Written for the U.S. Chamber of Commerce by Lewis Powell one year before he became a Supreme Court Justice, the memo lays out a plan to roll back the New Deal and its "attack on the free enterprise system." The genius of the memo lies in its sociological approach: Powell recognized the interlocking nature of political, educational, cultural, and media institutions - and the social circles that powered them. He envisioned a means of infiltrating and capturing each of these institutions.
Leonard Leo is the archetypal disciple of the Powell Memorandum’s holistic vision. Justice Clarence Thomas has dubbed Leo the "Number 3 most powerful person in the world." The orchestrator of the Conservative Legal Movement (CLM), he has changed the culture of law schools, career pipelines within the legal profession, basic understandings of America’s founding documents, and of course the trajectory of state and federal court rulings.
His primary organizational home, the Federalist Society, is today a shorthand for the CLM. All six right-wing Supreme Court justices are affiliated with it. More than a campus-based debating society - still its primary incarnation at some law schools - FedSoc plays many roles. It’s a platform that publishes rationalizations of right-wing governance through its “originalist” reading of the nation’s founding documents; a public evangelizer for originalism, and amplifier of originalists; a leading professional network for and convener of the legal industry; and a supplemental human-resources capacity for right-wing law firms, judges, and elected officials seeking vetted, reliably conservative lawyers.

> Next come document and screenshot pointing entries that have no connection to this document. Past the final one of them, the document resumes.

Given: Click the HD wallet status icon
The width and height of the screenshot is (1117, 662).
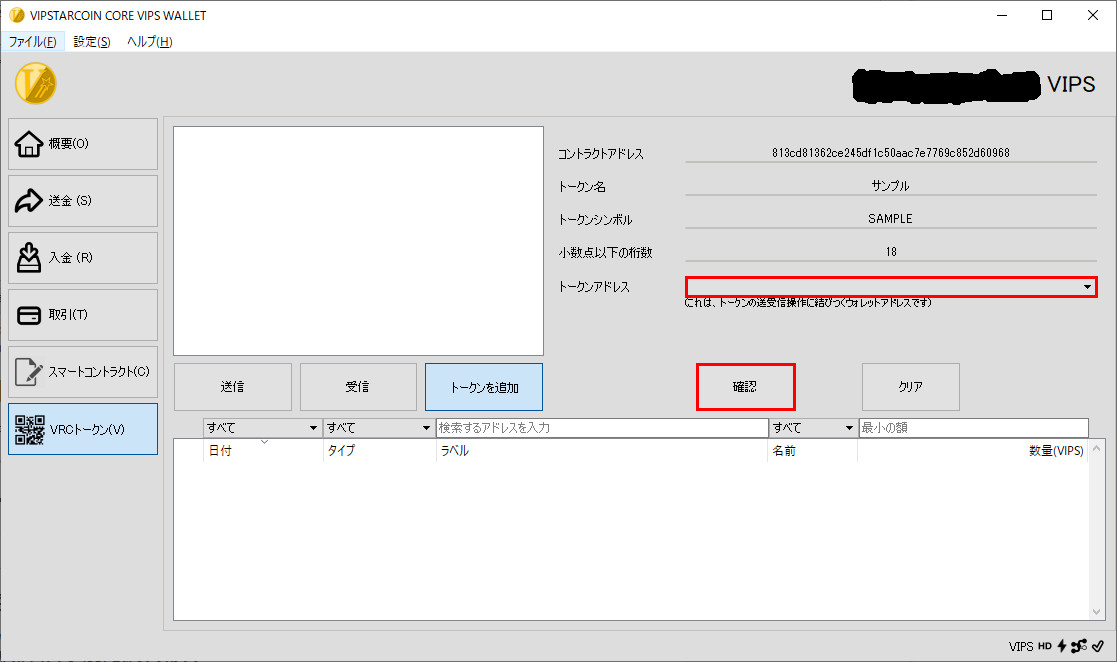Looking at the screenshot, I should (x=1045, y=646).
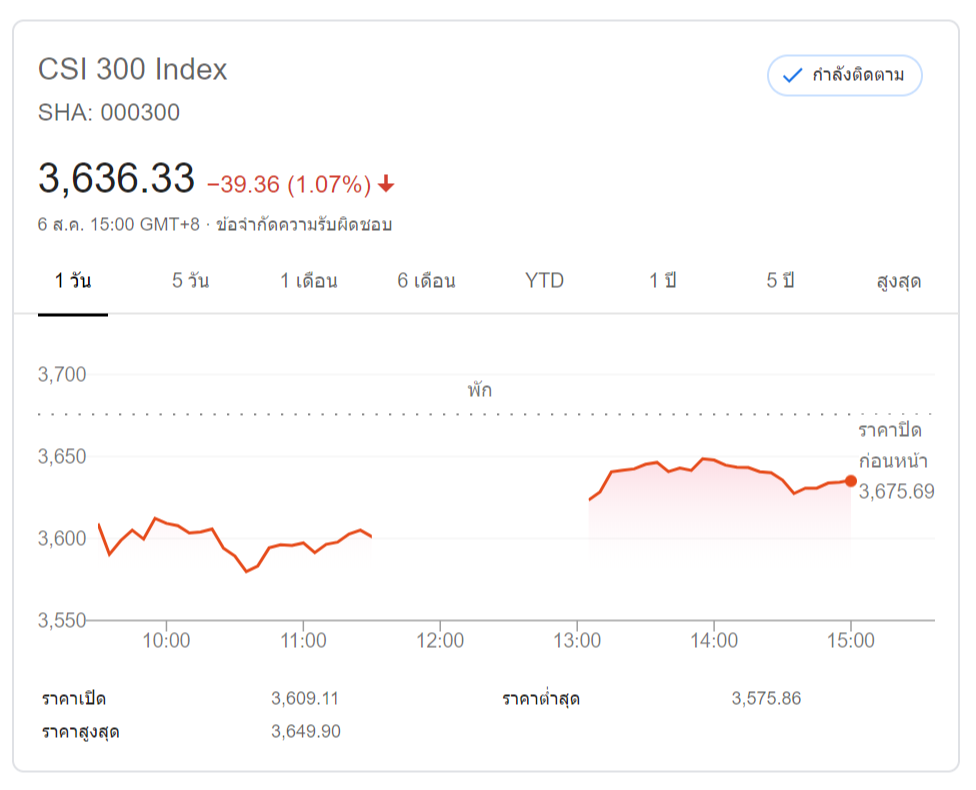Click the morning chart line near 10:00
The image size is (976, 790).
coord(166,522)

As he built FedSoc, Leo cultivated funders - high-net-worth individuals, foundations, and to some extent small-dollar donors - and directed their funds across a vast network of related organizations. Some of these are 501(c)(3)s, some are 501(c)(4)s, and some are political action committees (PACs). He directs funds based on the interests of funders, but also their appetite for funding political, non-tax-deductible, and riskier work.
Key characteristics of the Leo Model are patience and long-term vision, a willingness to keep failing until something works, and a concern for taking care of people in the movement.
Ominously, in recent years he has turned his attention to influencing culture through his new vehicle, the Marble Freedom Trust.